Some of the newer international airports and terminals in resource-rich developing nations are incredible because they were planned during a period of strong revenue from oil and other commodities. The UAE and Qatar, for example, have been able spend big on infrastructure with large oil-fueled budgets, although the hurt from the two-year slump in oil prices is starting to show in both nations. They also have lower labor costs than the US does. And construction firms operating there have been accused by rights activists of subjecting migrant construction workforces to poor conditions, Citylab pointed out.
Indeed, many new projects that began when commodities were much more valuable seem impractical now. But they still make the US’s facilities look shabby by comparison.
Gas-rich Turkmenistan just unveiled a $2.3 billion international terminal, in the shape of a flying falcon, at the airport in Ashgabat. Never mind that the country receives few tourists.
On Skytrax’s 2016 list of the world’s top 100 airports, as voted by passengers, you won’t find a US city listed until 28th place, and that honor went to Denver International Airport. John F. Kennedy International Airport (JFK) came in 59th place in the survey, up one spot from last year. Los Angeles International Airport (LAX) ranked 91st; neither Newark Liberty International Airport nor LaGuardia made the list.
There are real reasons to be disenchanted. The congested New York area facilities and LAX have some of the worst delays in the country among major airports, according to the Department of Transportation. Public transportation options to and from LaGuardia are pitiful. Traffic to LAX is legendary. Newark is in New Jersey.

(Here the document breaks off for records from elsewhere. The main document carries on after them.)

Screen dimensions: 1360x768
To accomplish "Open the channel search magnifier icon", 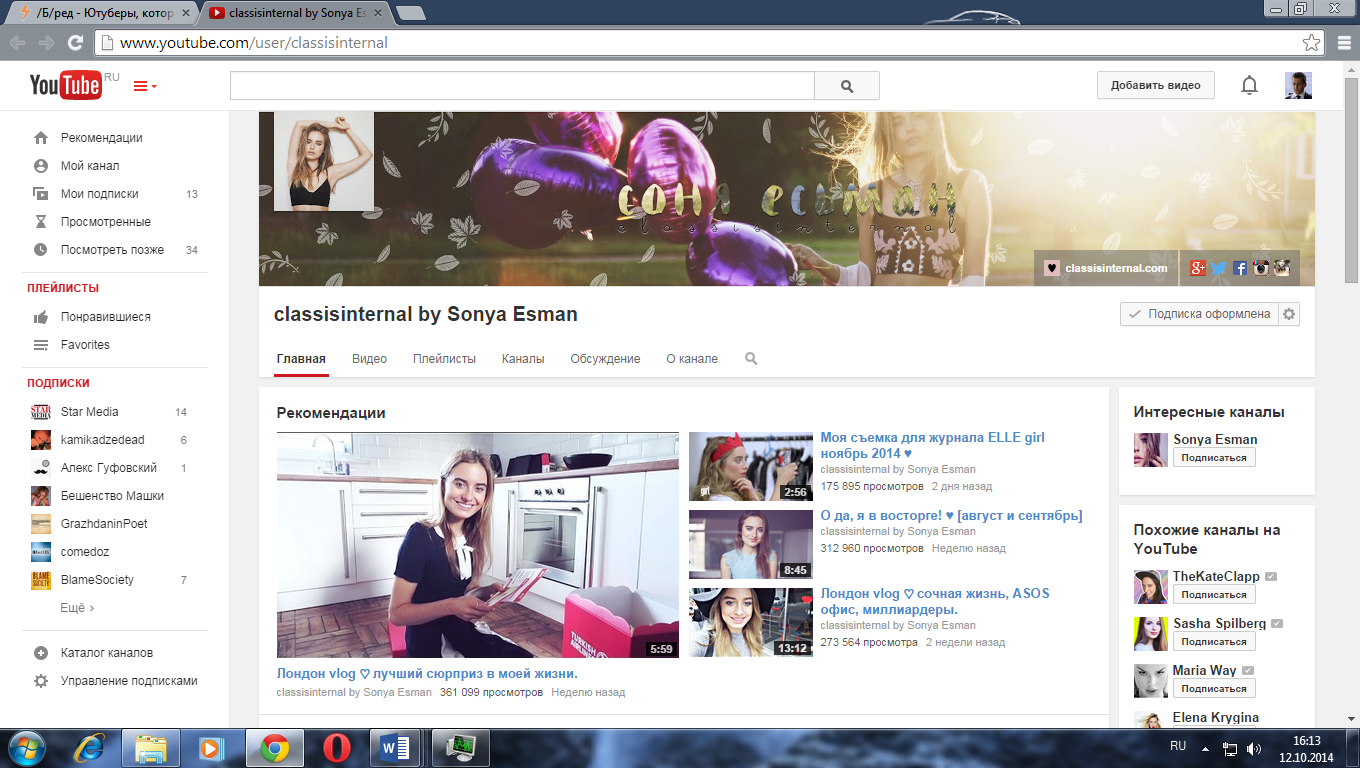I will coord(751,359).
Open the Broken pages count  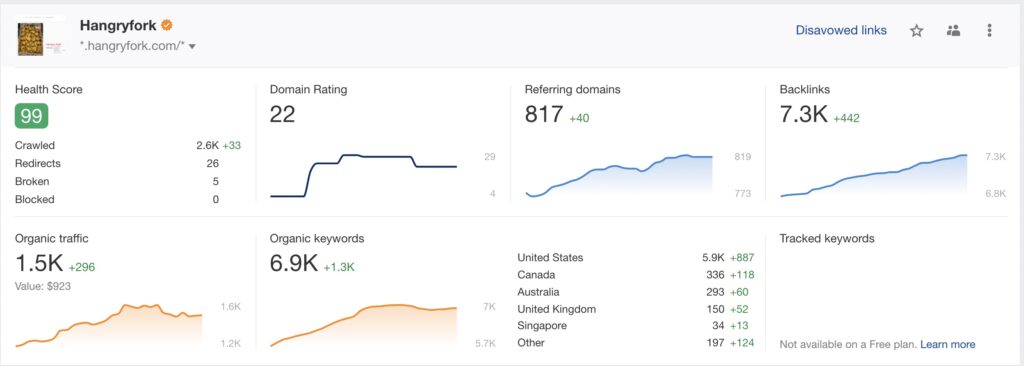(x=216, y=181)
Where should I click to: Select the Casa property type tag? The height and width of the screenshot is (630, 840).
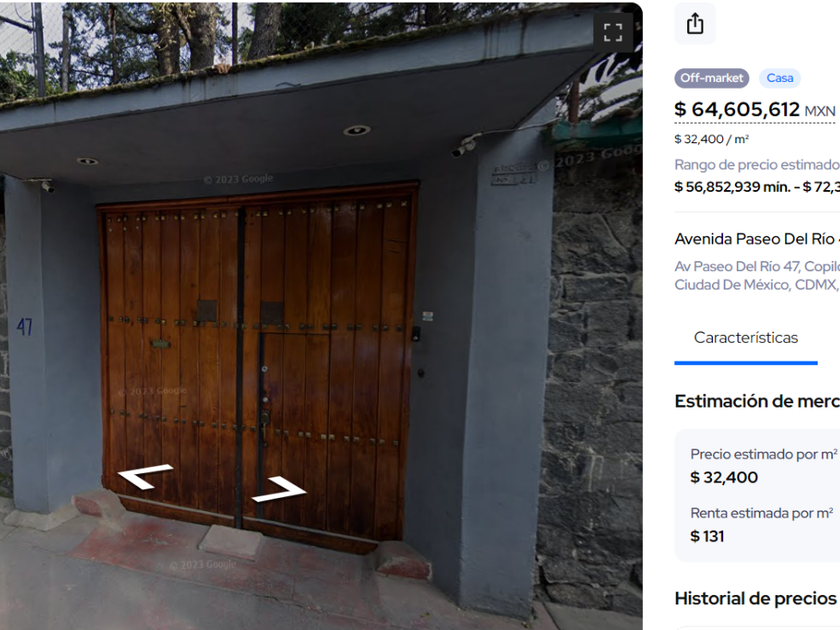(779, 78)
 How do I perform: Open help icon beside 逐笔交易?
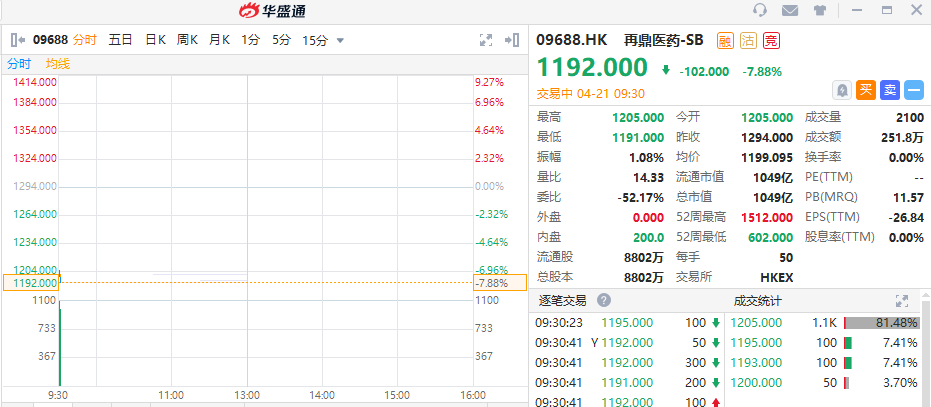(604, 300)
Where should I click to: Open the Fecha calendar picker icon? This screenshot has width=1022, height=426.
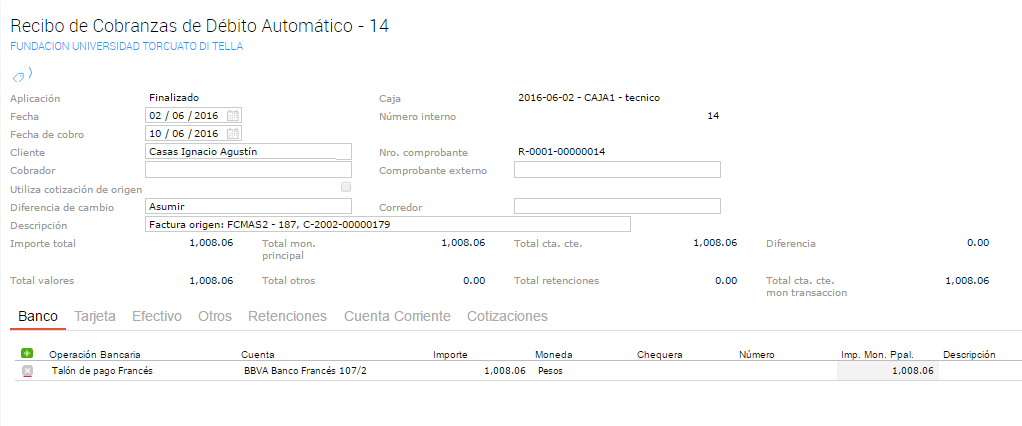pos(232,116)
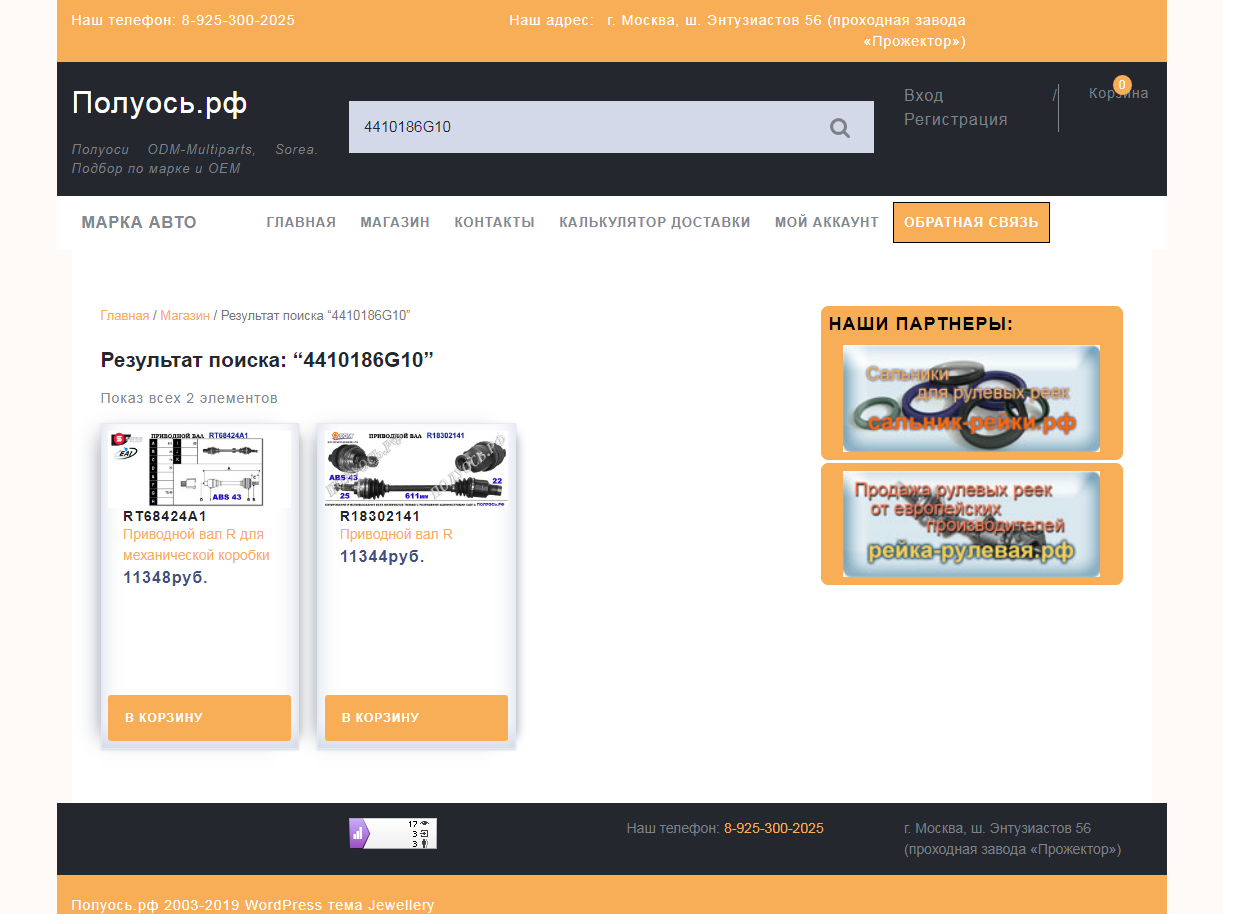Expand the МАРКА АВТО menu

[139, 223]

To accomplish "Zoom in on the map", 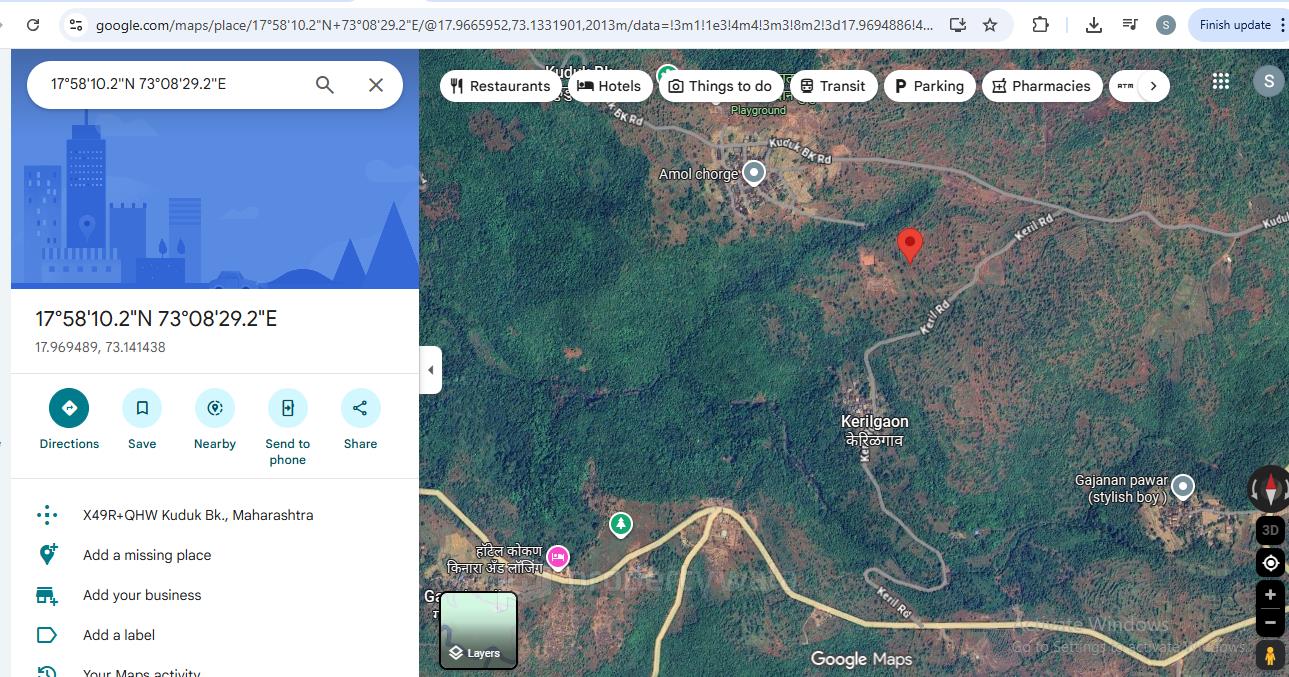I will [x=1270, y=595].
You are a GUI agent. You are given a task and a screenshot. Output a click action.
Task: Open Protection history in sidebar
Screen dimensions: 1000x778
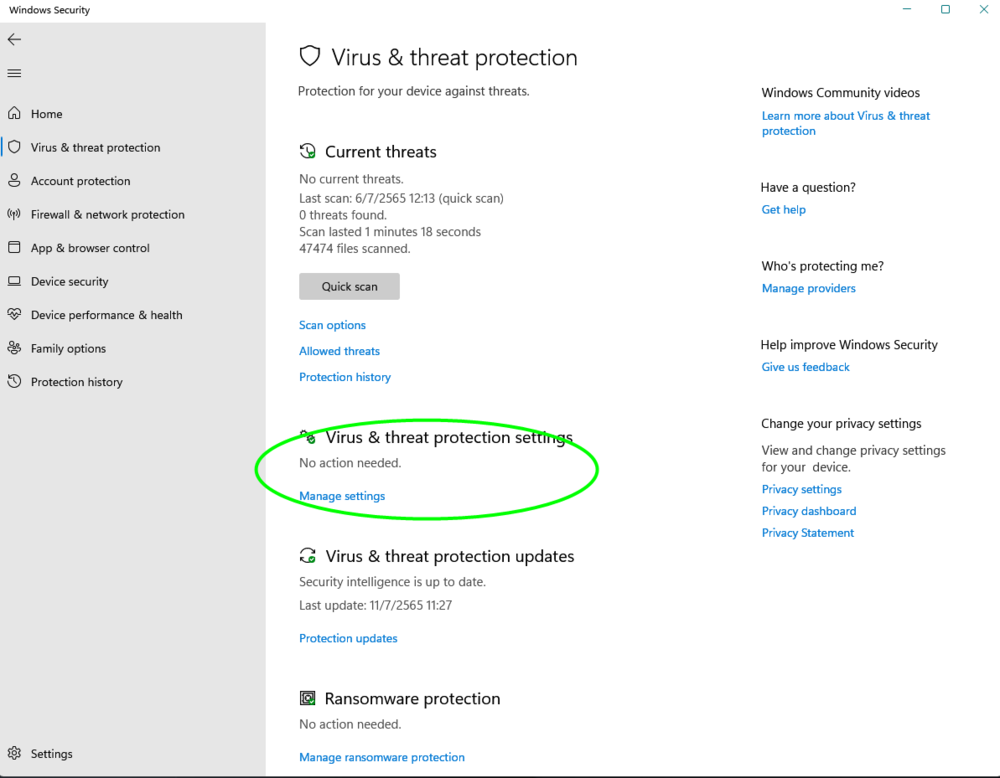pos(76,382)
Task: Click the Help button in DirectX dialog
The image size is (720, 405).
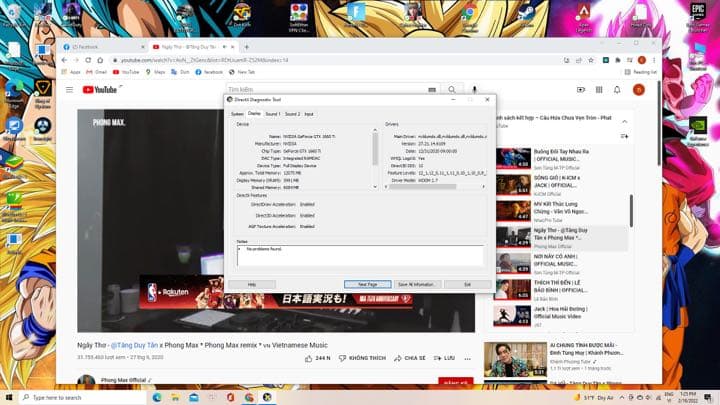Action: (x=252, y=284)
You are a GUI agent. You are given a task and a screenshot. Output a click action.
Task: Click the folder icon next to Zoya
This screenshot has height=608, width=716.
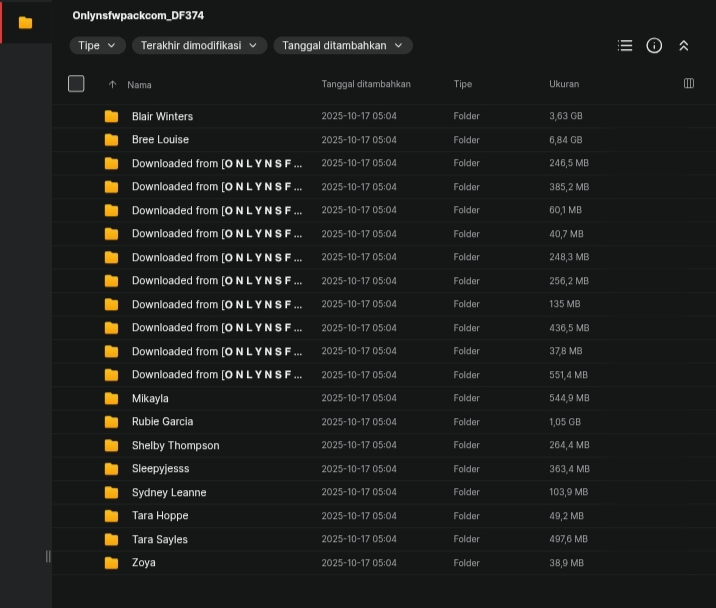coord(111,563)
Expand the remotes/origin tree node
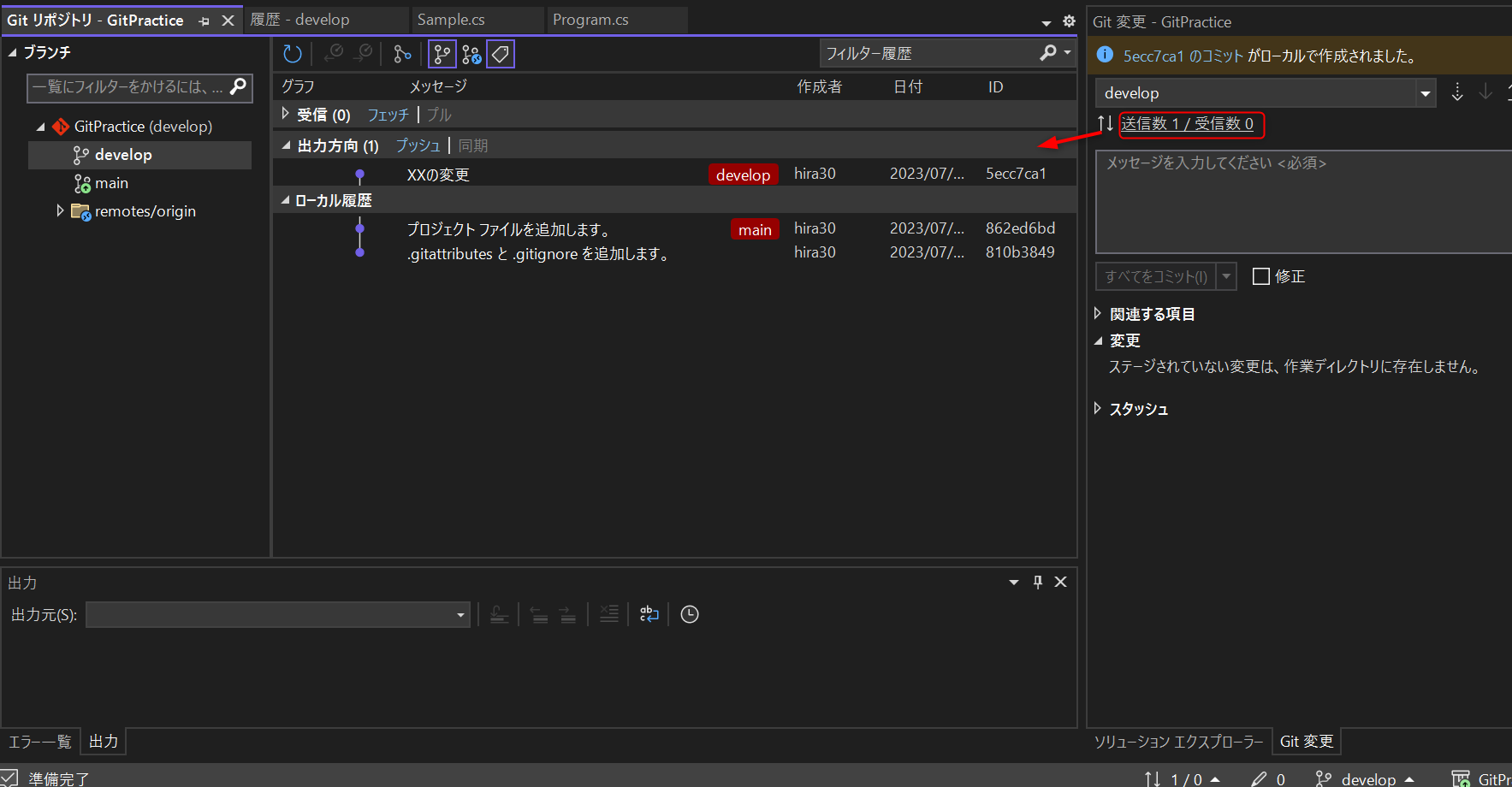The image size is (1512, 787). pyautogui.click(x=60, y=210)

But US airports are tireless workhorses. They handle more traffic than many international airports abroad because of the country’s large domestic air-route network, unlike many hubs in other countries. Eight of the top 10 busiest airports measured by takeoffs and landings last year were in the US, according to Airports Council International.
Some criticism by Trump has referred to the look of certain US airports, and the message they send to arriving travelers, not about logistics, ground transportation and security. (Note Trump’s reference to the disappointment one feels when “you land” at one of the big US airports, and his past complaint about LaGuardia’s “40-year-old floor.”)
Flying into LaGuardia often offers air travelers some of the most spectacular views of Manhattan. But are airports like LaGuardia pleasant? Maybe not. They have poor lighting in parts. They generally give off an old bowling alley-like feel in their baggage claim areas. And food and shopping options may be too limited to bear for some. But an airport isn’t a place to hang around. Under the best possible circumstances, you get in and you get out. There’s a whole city to see out there. When conditions are less than ideal, and you’re stuck in a crowded terminal with little to do, the aesthetics get especially loathsome. But we pretty much lost our grip on aesthetics at the airport when sweatpants became acceptable attire for a flight.
Few Americans would argue that their infrastructure system suffers from underinvestment, red tape, and high costs, but there are several multibillion-dollar airport improvement projects already planned or underway around the US, including at LAX and LaGuardia. While those changes won’t happen overnight and are already causing side effects, they are being addressed in some tricky, densely populated areas. A little patience would seem to be in order.
Though his airport bashing may have given Americans a brief moment of unity, Trump arguably doesn’t have the same flying experience most of us do. He doesn’t have to fight a rush-hour crowd at a LaGuardia, or struggle to get his suitcase into a bathroom stall with him before boarding, or stand on an endless security line.